Dyncorp, qui comptait, il y a deux ans, 600 instructeurs et 1 000 conseillers détachés auprès du ministre afghan de l’Intérieur, est très actif sur cette niche. Blackwater - qui s’est rebaptisé Xe Services pour se refaire une virginité -, est sur les rangs pour décrocher un contrat de formation de 693 millions de dollars. Aegis gère, comme en Irak, la coordination des sociétés de sécurité privée, des entreprises civiles et des forces du génie américain sur le champ de bataille.

Le ciel est pourtant loin d’être au beau fixe pour les Anglo-Saxons, à mesure que les sociétés de sécurité afghanes se développent et prolifèrent. En effet, le modèle américain de privatisation de la guerre a fait des émules parmi les seigneurs de guerre, fraîchement reconvertis en commandants de police. Comme au Nigeria, où l’armée et la police sous-louent leurs services aux multinationales (phénomène des «policiers fantômes»), les firmes occidentales doivent désormais faire face à une concurrence féroce de la part des sociétés locales, dirigées par des Afghans et répondant au seul droit local.

Un coup de filet retentissant avait eu lieu en 2007 et abouti à l’arrestation de plusieurs dirigeants occidentaux. L’objectif officiel du gouvernement Karzaï était alors d’écarter les moutons noirs, mais la réalité est bien plus triviale : prendre des parts de marché aux Américains et aux Anglais. L’intervention de l’ambassadeur William Wood avait permis de conjurer la crise qui menaçait de dégénérer. Plusieurs SMP afghanes ont émergé depuis. On citera entre autres Asian Security Group, détenue par un cousin de Karzaï, forte de 10 000 miliciens et dont le capital est à 100 % national ; Khawar, fondée par Din Muhammad Jorat, ancien directeur de la sécurité du ministère afghan de l’Intérieur ; ou encore Sherzai (qui a signé 39 contrats avec l’armée canadienne), dirigé par l’ancien gouverneur de la province de Kandahar, Gul Agha Sherzai, un des plus vieux soutiens de Karzaï. Difficile de ne pas voir les collusions fécondes de ces firmes avec le pouvoir en place de la République islamique et les responsables du narcotrafic.

L’Irak va suivre une trajectoire similaire, puisqu’à partir de 2011, seules les sociétés sous licence irakienne seront autorisées à opérer. Les Anglo-Saxons contourneront le problème en créant des joint-ventures avec leurs collègues irakiens, court-circuitant l’application des réformes juridiques promues à partir de 2007 aux Etats-Unis pour mieux encadrer les mercenaires (notamment celle de l’Uniform Code of Military Justice). Mais les gains devront désormais être partagés. En quelque sorte la fin de l’âge d’or irakien pour l’industrie néomercenaire.

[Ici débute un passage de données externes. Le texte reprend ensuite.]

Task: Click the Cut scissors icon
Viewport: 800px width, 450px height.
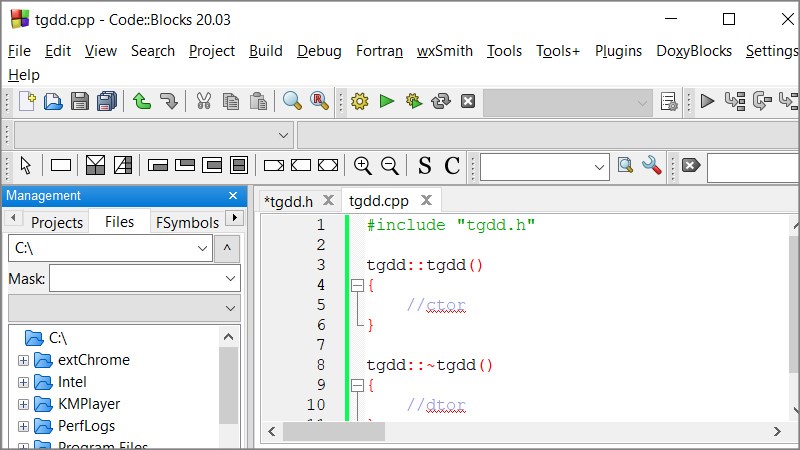Action: (x=204, y=101)

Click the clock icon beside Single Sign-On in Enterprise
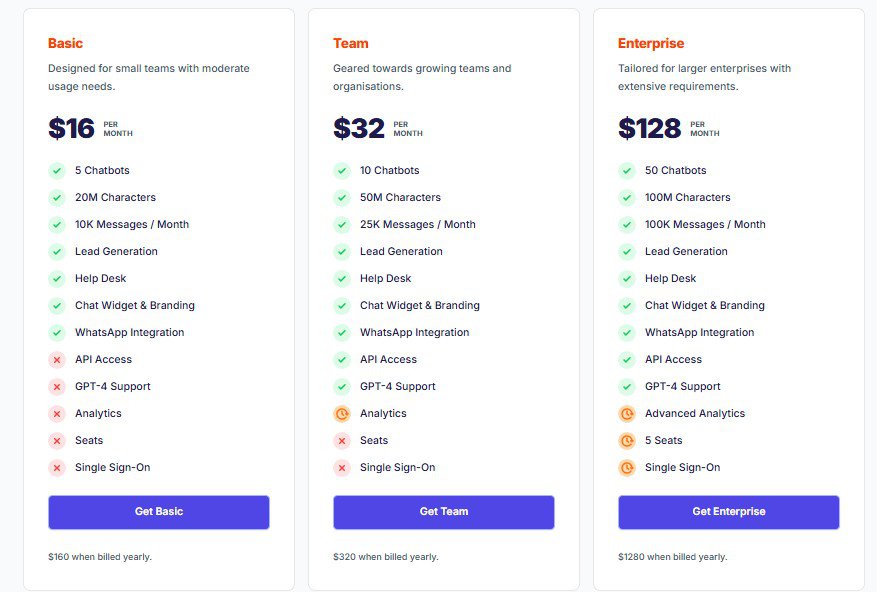point(627,467)
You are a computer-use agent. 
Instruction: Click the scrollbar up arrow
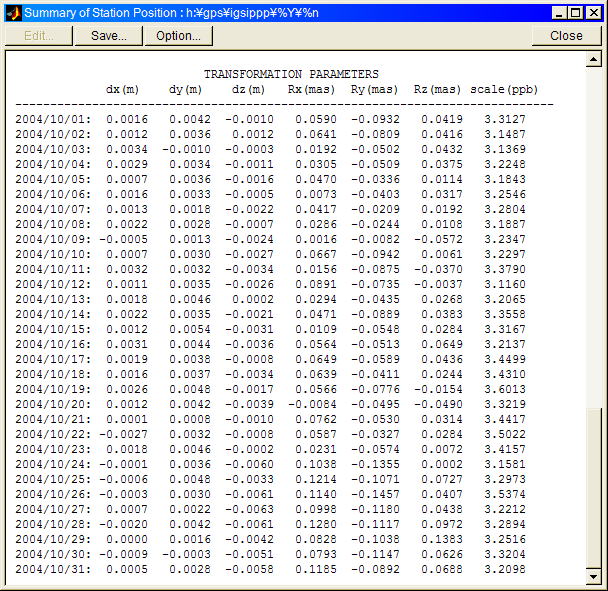pos(594,60)
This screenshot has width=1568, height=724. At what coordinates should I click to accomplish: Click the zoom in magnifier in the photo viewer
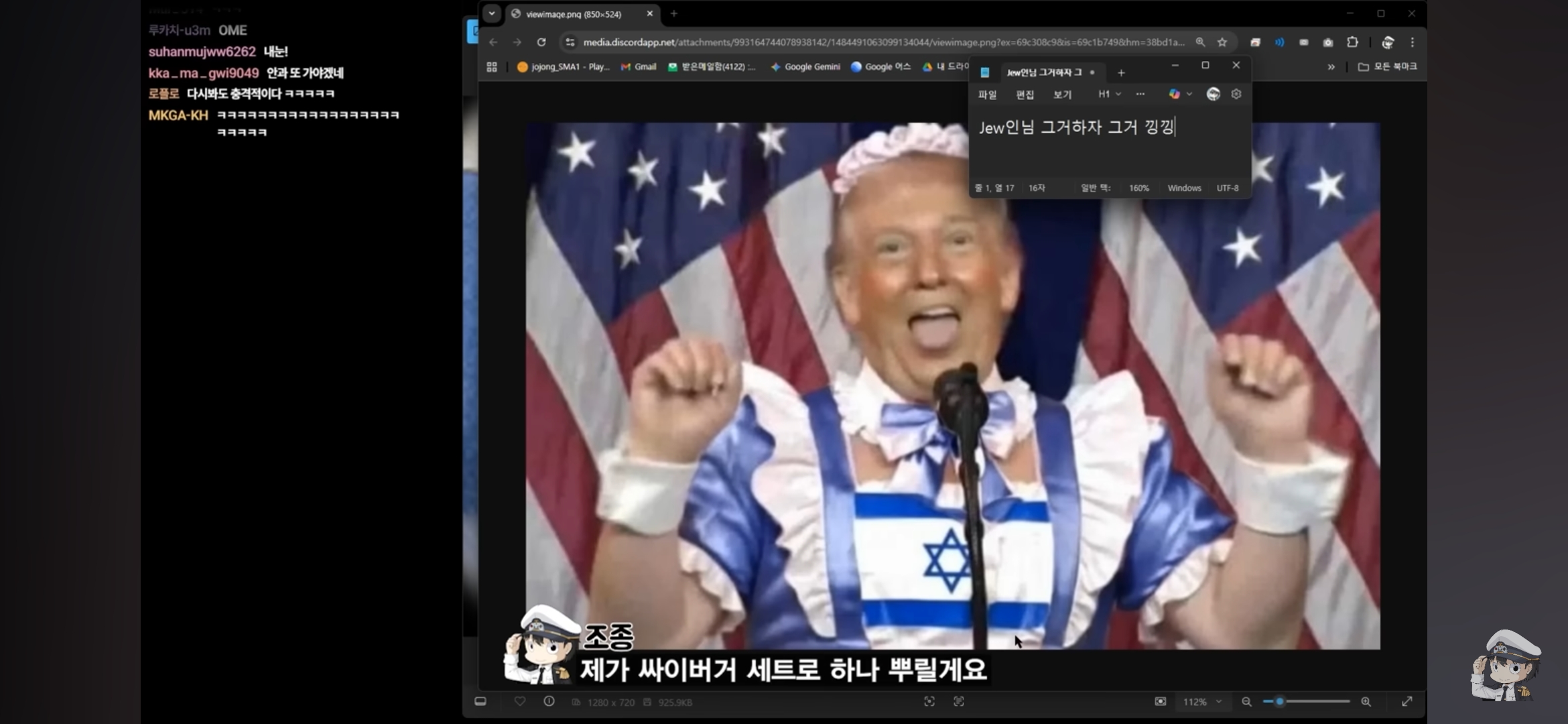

Un contexte qui rappelle une autre histoire, terriblement proche, celle de l’opération Cyclone. La fantasmagorie du Grand Moyen-Orient, reprise par Obama, a sa propre tératologie et les Américains recréent à nouveau des monstres avec lesquels les forces de l’Otan devront composer.

Dans les années 1980, la CIA et le MI6 avaient ainsi formé et soutenu militairement le Hezb-e-Islami d’Hekmatyar et le Maktab al-Khadamat de Ben Laden et d’Abdallah Azzam contre l’Union soviétique. Un financement des moudjahidin pakistano-afghans qui avait servi de marchepied à Ben Laden pour consolider le futur mouvement Al-Qaeda. La société Keany Meany Services, antenne du MI6, avait joué un rôle actif dans l’armement des milices. Ce n’est donc pas un hasard de retrouver aujourd’hui son héritière, Saladin Security, en Afghanistan.

Sachant que l’armée américaine ignore ce qu’il est advenu de près de 87 000 armes sur les 242 000 livrées à l’ANA entre 2004 et 2008, probablement passées directement dans les mains des talibans, la «guerre juste» d’Obama est loin de promettre des lendemains enchanteurs aux forces supplétives de l’Otan, françaises au premier chef.

Georges-Henri des Vallons, expert en questions de défense, Institut Choiseul. Dernier ouvrage paru : Irak, terre mercenaire, Favre, 2010.